Henderson se encogió de hombros.
—Lo sé. Le he contado lo que nos dijo Doc Evans acerca del shock. De todos modos, te toca a ti llamar a la hermana, la señorita Waggoner, para que pueda identificar el cadáver.
—Pero has perdido tú.
—Sí, y por eso he llamado al señor Waggoner. Lo de la hermana es otro asunto y mi esposa me espera en casa para cenar. Vamos a tener compañía. Y tú estás soltero.
—Divorciado.
—Sí, pero ahora estás soltero, sin responsabilidades ni obligaciones.
—Pago la pensión alimenticia y la manutención de dos hijas adolescentes.
—A veces me rompes el corazón. Pobrecito, seguro que tus noches son tristes y vacías, y no tienes amigos.
—Vaya, y yo que pensaba que tú y yo éramos amigos.

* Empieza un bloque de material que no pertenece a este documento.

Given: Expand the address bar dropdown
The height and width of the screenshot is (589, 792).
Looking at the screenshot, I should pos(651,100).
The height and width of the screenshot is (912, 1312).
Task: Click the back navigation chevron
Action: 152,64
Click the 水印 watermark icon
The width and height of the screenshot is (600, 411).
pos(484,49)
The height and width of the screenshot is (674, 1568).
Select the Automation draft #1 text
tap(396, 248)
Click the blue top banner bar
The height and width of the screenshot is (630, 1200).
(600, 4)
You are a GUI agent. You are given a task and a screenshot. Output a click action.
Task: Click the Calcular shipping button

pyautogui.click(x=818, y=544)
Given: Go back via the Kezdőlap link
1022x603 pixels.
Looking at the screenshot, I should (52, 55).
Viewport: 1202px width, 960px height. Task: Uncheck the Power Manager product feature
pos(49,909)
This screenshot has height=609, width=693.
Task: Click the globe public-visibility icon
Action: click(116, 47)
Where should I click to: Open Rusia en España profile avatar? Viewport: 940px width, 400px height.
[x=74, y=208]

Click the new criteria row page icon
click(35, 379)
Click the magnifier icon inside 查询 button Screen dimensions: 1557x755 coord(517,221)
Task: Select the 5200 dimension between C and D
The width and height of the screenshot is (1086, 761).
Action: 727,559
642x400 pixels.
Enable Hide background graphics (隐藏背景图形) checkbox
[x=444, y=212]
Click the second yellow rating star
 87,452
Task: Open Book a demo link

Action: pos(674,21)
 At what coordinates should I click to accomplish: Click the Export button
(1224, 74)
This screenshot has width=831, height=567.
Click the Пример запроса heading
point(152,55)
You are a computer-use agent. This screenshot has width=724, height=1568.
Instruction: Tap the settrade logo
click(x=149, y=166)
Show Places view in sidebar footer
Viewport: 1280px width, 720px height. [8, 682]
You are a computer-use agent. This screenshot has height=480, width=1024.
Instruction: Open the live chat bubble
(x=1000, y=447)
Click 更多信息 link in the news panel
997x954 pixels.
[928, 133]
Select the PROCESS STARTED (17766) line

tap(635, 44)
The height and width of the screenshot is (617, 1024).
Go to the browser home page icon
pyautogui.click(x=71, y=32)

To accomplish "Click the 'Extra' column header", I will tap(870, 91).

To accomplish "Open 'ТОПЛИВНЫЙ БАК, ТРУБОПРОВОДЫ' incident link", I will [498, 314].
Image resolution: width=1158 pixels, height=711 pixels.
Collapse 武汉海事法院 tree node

—Lo somos. Por eso te vas a encargar de la hermana mientras yo voy a casa con la parienta, un hijo adolescente y una hija con acné. Para que pueda dar de beber y entretener un poco a unos amigos de mi mujer que me caen como el culo.
—Está bien, ya que compartes tus alegrías conmigo, iré yo. ¿Tienes su dirección?
—Te la he escrito ahí, y he hecho algunas llamadas. Vive en Kendall Pines Terrace, cerca de la avenida Ciento cincuenta y siete. Apartamento cuatro-uno-ocho.
—¿En Kendall? Eso está en el quinto pino.
Hoke pasó la información de la libreta amarilla a su cuaderno de notas.
—Por suerte para ti no está en casa. Susan Waggoner va al campus de Miami-Dade. Va a estar en clase a las seis y cuarto. Ya he llamado al registro de la universidad, por lo que te van a enviar un asistente a la clase para que te busque a la chica. Incluso te da tiempo a tomar un trago antes. Dos tragos.
—Y así todo sale mejor, ¿no? Tú te vas a casa a cenar y a mí me toca acompañar a una joven histérica a la morgue para que vea a su hermano muerto. Claro que puede que desde el infierno hasta Kendall ya se haya calmado. Y aún entonces yo tendré que ir de regreso a Miami Beach. Tal vez, si tengo suerte, llegaré a casa a tiempo para ver las noticias de las once.
—¿Qué demonios te pasa, Hoke? A fin de cuentas son horas extras, ¿no?
—Tiempo compensatorio. Este mes ya he agotado mi cupo de horas extras.
—¿Cuál es la diferencia?
—Veinticinco dólares. Oye, ¿no hemos tenido esta conversación antes?
—El mes pasado. El mes pasado fui yo quien tuvo que sentarse en una ferretería hasta las cuatro de la madrugada mientras tú dormías a pierna suelta.
—Pero te pagaron las horas extras, ¿no?
—No, fue tiempo compensatorio.
—¿Y cuál es la diferencia?
—Veinticinco dólares.
Los dos rieron, pero la risa no ocultó el malestar de Hoke. Él no sabía qué era peor, si decirle a un padre que su hijo había estirado la pata o contarle a una hermana que su hermano estaba muerto. Lo único que le alegraba era no tener que decírselo a ambos.